-- DOCUMENTO --
★ ★ ★ ★ ★
Na voz de Eliane, a ideia de “encruzilhada” ganhou um sentido afro-religioso e filosófico: Eliane citou referências da tradição Bantu e Yorubá para lembrar que a encruzilhada, muito além da cruz cristã, representa um ponto de encontro aberto ao novo e à mudança. E convidou as autoras a articular cada palavra do tema a partir de suas vivências.
Eliane também trouxe a provocação da “desumanização”, palavra-chave do Fliparacatdu, este ano. Ela mencionou o pensamento de uma professora (Denise Moreira) que afirma que corpos como os das autoras da mesa (pessoas trans, pessoas negras) “não são considerados humanos” dentro da lógica social excludente. Essa constatação dura serviu como ponto de partida para pensar como reverter o processo de desumanização por meio da literatura e da ocupação de espaços.
Nesse processo de ocupação e protagonismo, Amara Moira compartilhou sua experiência como travesti e escritora, discutindo como a linguagem pajubá (o dialeto criado por travestis e pessoas LGBTQIA+ como forma de resistência e comunicação secreta) é parte essencial de seu corpo-território literário. Amara Moira, autora paulista conhecida pelo livro E se eu fosse puta e pelo recém-lançado romance Neca, celebrou os encontros proporcionados pelo festival. Em seguida, mergulhou no tema central: “Fiquei martelando na cabeça como juntar essas palavras ‘corpo’ e ‘território’”, comentou.
Ela lembrou que seu primeiro livro nasceu de uma urgência militante: E se eu fosse puta surgiu de experiências como trabalhadora sexual em Campinas e dos primeiros passos de sua transição de gênero. “Eu queria uma obra radicalmente militante, mas com uma linguagem livre de discurso discriminatório”, explicou. A intenção era descrever corpos (o dela e os dos clientes) de forma ética, sem cair em estereótipos ou preconceitos, “inventando um novo jeito de fazer literatura” capaz de convidar o olhar do leitor sem reforçar o estigma
Já em Neca, ela optou por tirar o “filtro” militante e mergulhar de cabeça na linguagem das ruas. Ela explicou que neca significa pênis nesse dialeto e, não por acaso, o livro explora a obsessão da sociedade pelo corpo das travestis, especialmente suas genitálias, ao mesmo tempo em que revela as contradições dessa fixação. “Há 10 anos, uma travesti podia até ‘perder seu status’ se ela se relacionasse como uma pessoa com vagina. Veja como essa obsessão molda até nossas regras internas”, observou a escritora durante a mesa, ressaltando que travestis muitas vezes reproduzem a lógica de objetificação que as vitimiza, mapeando e categorizando as “necas alheias” dentro da própria comunidade.
★ ★ ★ ★ ★
-- TAREFA PROPOSTA --
Segundo o documento, por que Amara Moira buscou, em E se eu fosse puta, uma linguagem livre de discurso discriminatório?

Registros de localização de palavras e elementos
★ ★ ★ ★ ★
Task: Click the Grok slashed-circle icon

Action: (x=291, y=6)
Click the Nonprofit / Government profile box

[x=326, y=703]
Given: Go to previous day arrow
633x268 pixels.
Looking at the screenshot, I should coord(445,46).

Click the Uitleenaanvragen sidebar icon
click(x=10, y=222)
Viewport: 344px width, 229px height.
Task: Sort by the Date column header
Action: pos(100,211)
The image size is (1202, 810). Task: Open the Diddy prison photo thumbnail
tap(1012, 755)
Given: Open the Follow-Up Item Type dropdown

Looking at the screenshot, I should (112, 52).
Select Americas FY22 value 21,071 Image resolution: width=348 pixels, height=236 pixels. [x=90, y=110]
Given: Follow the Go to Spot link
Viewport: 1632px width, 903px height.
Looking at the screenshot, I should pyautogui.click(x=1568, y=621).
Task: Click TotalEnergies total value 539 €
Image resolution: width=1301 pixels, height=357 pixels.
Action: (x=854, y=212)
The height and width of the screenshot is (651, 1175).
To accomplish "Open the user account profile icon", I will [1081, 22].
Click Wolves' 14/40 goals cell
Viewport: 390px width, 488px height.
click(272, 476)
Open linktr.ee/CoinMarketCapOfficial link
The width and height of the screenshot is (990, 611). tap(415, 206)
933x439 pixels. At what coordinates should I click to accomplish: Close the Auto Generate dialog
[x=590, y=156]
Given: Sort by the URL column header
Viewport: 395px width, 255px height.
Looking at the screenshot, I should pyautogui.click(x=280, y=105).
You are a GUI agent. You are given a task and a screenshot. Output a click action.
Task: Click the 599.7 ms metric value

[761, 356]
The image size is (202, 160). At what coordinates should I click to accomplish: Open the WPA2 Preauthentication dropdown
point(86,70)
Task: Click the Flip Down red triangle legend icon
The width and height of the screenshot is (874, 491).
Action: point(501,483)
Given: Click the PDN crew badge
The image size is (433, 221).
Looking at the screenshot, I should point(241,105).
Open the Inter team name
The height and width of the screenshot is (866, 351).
★ ★ ★ ★ ★
-- RESPOSTA DA TAREFA --
Ela queria descrever os corpos, o dela e os dos clientes, de forma ética, sem cair em estereótipos ou preconceitos. Com isso, pretendia inventar um novo jeito de fazer literatura, capaz de convidar o olhar do leitor sem reforçar o estigma.